[Start]
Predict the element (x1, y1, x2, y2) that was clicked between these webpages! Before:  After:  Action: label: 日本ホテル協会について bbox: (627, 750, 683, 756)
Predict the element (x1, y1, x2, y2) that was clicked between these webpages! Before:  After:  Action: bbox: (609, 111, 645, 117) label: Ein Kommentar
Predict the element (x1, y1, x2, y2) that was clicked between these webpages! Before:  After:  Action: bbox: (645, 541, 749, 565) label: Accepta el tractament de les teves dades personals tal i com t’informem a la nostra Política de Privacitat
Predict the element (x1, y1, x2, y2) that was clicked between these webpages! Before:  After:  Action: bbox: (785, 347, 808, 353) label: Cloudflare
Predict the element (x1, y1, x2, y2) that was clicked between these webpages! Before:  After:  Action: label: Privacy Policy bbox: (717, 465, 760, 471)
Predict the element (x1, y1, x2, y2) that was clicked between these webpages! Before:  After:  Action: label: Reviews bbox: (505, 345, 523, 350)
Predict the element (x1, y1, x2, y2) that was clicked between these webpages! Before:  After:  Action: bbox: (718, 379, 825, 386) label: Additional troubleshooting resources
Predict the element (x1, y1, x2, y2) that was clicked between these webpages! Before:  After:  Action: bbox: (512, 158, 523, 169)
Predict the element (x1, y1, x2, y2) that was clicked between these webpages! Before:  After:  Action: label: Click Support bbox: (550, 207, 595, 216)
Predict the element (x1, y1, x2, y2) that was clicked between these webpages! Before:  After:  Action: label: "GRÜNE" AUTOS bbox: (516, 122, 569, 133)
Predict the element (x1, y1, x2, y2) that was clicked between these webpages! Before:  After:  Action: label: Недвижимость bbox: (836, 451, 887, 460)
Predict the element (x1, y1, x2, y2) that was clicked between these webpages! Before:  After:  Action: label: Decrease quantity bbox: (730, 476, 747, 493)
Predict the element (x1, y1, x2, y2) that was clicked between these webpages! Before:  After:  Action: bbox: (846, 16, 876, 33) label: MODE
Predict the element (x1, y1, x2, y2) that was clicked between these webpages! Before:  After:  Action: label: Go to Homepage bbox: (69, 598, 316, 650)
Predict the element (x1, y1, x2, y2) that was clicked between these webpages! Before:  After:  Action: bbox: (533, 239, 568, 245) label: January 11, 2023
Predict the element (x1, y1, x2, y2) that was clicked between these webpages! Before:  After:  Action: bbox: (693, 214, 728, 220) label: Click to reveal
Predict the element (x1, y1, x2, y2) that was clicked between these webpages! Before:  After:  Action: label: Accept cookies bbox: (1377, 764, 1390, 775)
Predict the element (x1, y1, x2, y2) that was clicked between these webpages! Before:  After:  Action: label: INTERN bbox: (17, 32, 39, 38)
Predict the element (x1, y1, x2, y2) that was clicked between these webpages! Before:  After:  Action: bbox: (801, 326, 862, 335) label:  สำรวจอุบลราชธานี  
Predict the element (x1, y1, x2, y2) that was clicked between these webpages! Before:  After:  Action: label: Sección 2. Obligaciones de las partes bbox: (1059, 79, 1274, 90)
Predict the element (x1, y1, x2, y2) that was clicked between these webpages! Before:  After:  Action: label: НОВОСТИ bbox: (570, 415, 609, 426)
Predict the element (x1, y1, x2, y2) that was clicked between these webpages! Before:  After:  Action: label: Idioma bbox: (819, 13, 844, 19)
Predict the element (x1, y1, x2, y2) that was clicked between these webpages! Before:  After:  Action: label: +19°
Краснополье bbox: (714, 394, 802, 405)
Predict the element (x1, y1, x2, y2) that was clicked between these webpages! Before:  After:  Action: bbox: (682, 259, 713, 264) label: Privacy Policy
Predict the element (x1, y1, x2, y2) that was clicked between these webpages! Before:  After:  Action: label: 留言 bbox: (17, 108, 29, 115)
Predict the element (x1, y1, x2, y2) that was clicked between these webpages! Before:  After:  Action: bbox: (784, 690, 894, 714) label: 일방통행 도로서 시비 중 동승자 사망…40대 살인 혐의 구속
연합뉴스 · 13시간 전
[End]
-- WHAT THE EXERCISE ASKS --
Copy every record above word for word, with no changes.

-- FINISHED EXERCISE --
Predict the element (x1, y1, x2, y2) that was clicked between these webpages! Before:  After:  Action: label: 日本ホテル協会について bbox: (627, 750, 683, 756)
Predict the element (x1, y1, x2, y2) that was clicked between these webpages! Before:  After:  Action: bbox: (609, 111, 645, 117) label: Ein Kommentar
Predict the element (x1, y1, x2, y2) that was clicked between these webpages! Before:  After:  Action: bbox: (645, 541, 749, 565) label: Accepta el tractament de les teves dades personals tal i com t’informem a la nostra Política de Privacitat
Predict the element (x1, y1, x2, y2) that was clicked between these webpages! Before:  After:  Action: bbox: (785, 347, 808, 353) label: Cloudflare
Predict the element (x1, y1, x2, y2) that was clicked between these webpages! Before:  After:  Action: label: Privacy Policy bbox: (717, 465, 760, 471)
Predict the element (x1, y1, x2, y2) that was clicked between these webpages! Before:  After:  Action: label: Reviews bbox: (505, 345, 523, 350)
Predict the element (x1, y1, x2, y2) that was clicked between these webpages! Before:  After:  Action: bbox: (718, 379, 825, 386) label: Additional troubleshooting resources
Predict the element (x1, y1, x2, y2) that was clicked between these webpages! Before:  After:  Action: bbox: (512, 158, 523, 169)
Predict the element (x1, y1, x2, y2) that was clicked between these webpages! Before:  After:  Action: label: Click Support bbox: (550, 207, 595, 216)
Predict the element (x1, y1, x2, y2) that was clicked between these webpages! Before:  After:  Action: label: "GRÜNE" AUTOS bbox: (516, 122, 569, 133)
Predict the element (x1, y1, x2, y2) that was clicked between these webpages! Before:  After:  Action: label: Недвижимость bbox: (836, 451, 887, 460)
Predict the element (x1, y1, x2, y2) that was clicked between these webpages! Before:  After:  Action: label: Decrease quantity bbox: (730, 476, 747, 493)
Predict the element (x1, y1, x2, y2) that was clicked between these webpages! Before:  After:  Action: bbox: (846, 16, 876, 33) label: MODE
Predict the element (x1, y1, x2, y2) that was clicked between these webpages! Before:  After:  Action: label: Go to Homepage bbox: (69, 598, 316, 650)
Predict the element (x1, y1, x2, y2) that was clicked between these webpages! Before:  After:  Action: bbox: (533, 239, 568, 245) label: January 11, 2023
Predict the element (x1, y1, x2, y2) that was clicked between these webpages! Before:  After:  Action: bbox: (693, 214, 728, 220) label: Click to reveal
Predict the element (x1, y1, x2, y2) that was clicked between these webpages! Before:  After:  Action: label: Accept cookies bbox: (1377, 764, 1390, 775)
Predict the element (x1, y1, x2, y2) that was clicked between these webpages! Before:  After:  Action: label: INTERN bbox: (17, 32, 39, 38)
Predict the element (x1, y1, x2, y2) that was clicked between these webpages! Before:  After:  Action: bbox: (801, 326, 862, 335) label:  สำรวจอุบลราชธานี  
Predict the element (x1, y1, x2, y2) that was clicked between these webpages! Before:  After:  Action: label: Sección 2. Obligaciones de las partes bbox: (1059, 79, 1274, 90)
Predict the element (x1, y1, x2, y2) that was clicked between these webpages! Before:  After:  Action: label: НОВОСТИ bbox: (570, 415, 609, 426)
Predict the element (x1, y1, x2, y2) that was clicked between these webpages! Before:  After:  Action: label: Idioma bbox: (819, 13, 844, 19)
Predict the element (x1, y1, x2, y2) that was clicked between these webpages! Before:  After:  Action: label: +19°
Краснополье bbox: (714, 394, 802, 405)
Predict the element (x1, y1, x2, y2) that was clicked between these webpages! Before:  After:  Action: bbox: (682, 259, 713, 264) label: Privacy Policy
Predict the element (x1, y1, x2, y2) that was clicked between these webpages! Before:  After:  Action: label: 留言 bbox: (17, 108, 29, 115)
Predict the element (x1, y1, x2, y2) that was clicked between these webpages! Before:  After:  Action: bbox: (784, 690, 894, 714) label: 일방통행 도로서 시비 중 동승자 사망…40대 살인 혐의 구속
연합뉴스 · 13시간 전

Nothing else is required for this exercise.